Self-declared socialist Senator Bernie Sanders is as outspoken a proponent of single-payer health care coverage as he is a booster of the movement to convert America into a socialist country, says Weber.
However, the AMAC chief adds, neither universal health insurance nor the restructuring of our political system is in the cards. As health policy expert Dr. Timothy Callaghan put it: "Americans, and conservatives in particular, have a strong belief in classical liberalism and the idea that the government should play a limited role in society."
The argument that single-payer health care works in other countries such as England, Canada and France is bogus, Weber says. There are numerous reports of the failings of their systems. Britain's Care Quality Commission says that country's health system is on the verge of collapse. Meanwhile, government spending for healthcare in France is over budget by billions of Euros each year and some say that universal health care there cannot survive.

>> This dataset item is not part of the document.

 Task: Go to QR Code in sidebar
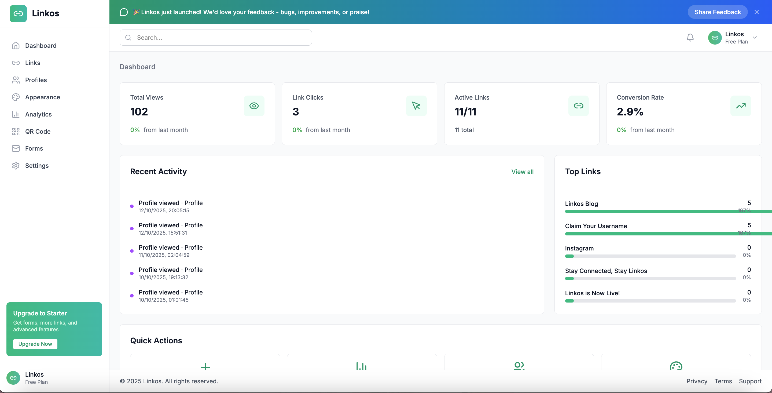[38, 131]
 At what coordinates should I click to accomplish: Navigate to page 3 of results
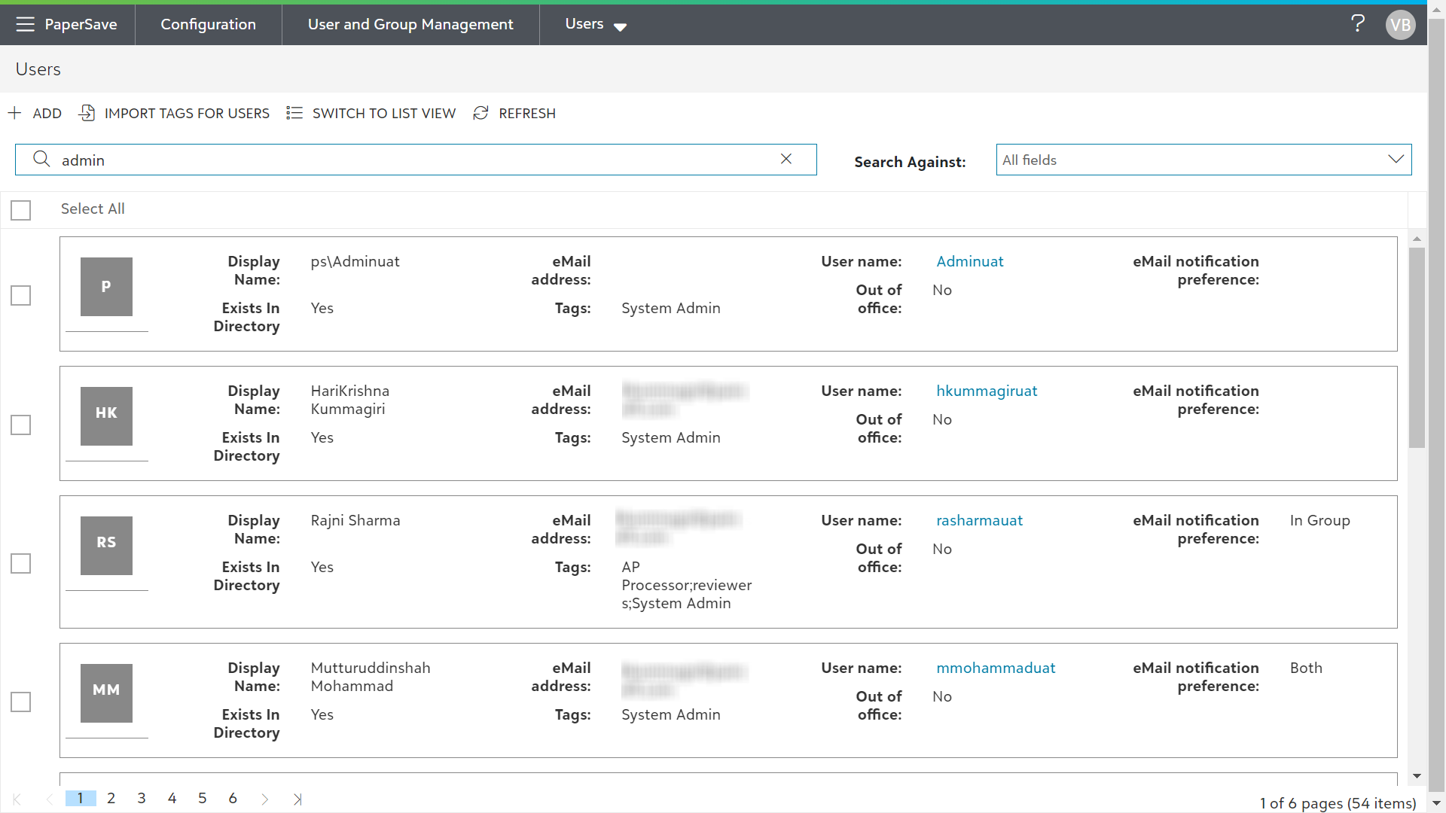click(142, 798)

"So much for the cost benefits of single-payer insurance. What about issues such as the fewer health care options that would be available under universal healthcare," says the head of America's most powerful conservative senior advocacy organization. "Choice is important. We don't want the government to dictate how we receive care, nor do we want the government to tell us how much care we get before it decides to pull the plug."
Paul Krugman is an economist and a liberal but not so much a supporter of universal health care. He points out that in order to have a single-payer system that might work, we would need to keep costs down. And that would mean we'd have to "say no to patients, telling them that they can't always have the treatment they want."

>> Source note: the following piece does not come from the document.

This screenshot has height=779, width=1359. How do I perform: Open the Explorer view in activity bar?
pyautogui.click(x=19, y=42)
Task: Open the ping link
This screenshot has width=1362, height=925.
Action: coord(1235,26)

A few years back Michael Tanner at the Cato Institute produced a paper in which he showed that Universal Health Care [is] Not Best Option. First and foremost he noted that "universal health insurance does not necessarily mean universal access to health care. In practice, many countries promise universal coverage but ration care or have extremely long waiting lists for treatment. Those countries that have single-payer systems or systems heavily weighted toward government control are the most likely to face waiting lists, rationing, restrictions on the choice of physician, and other barriers to care."
If Congressional liberals get their way, Weber concludes, we could likely end up with the kind of rationed health care that Tanner talked about. "We would have to forget not only about keeping our doctors and keeping our choices, we'd also have to forget about keeping our health. And that is why AMAC will not rest until the American Health Care Act is the law of the land and ultimately succeeds in repealing and replacing Obamacare."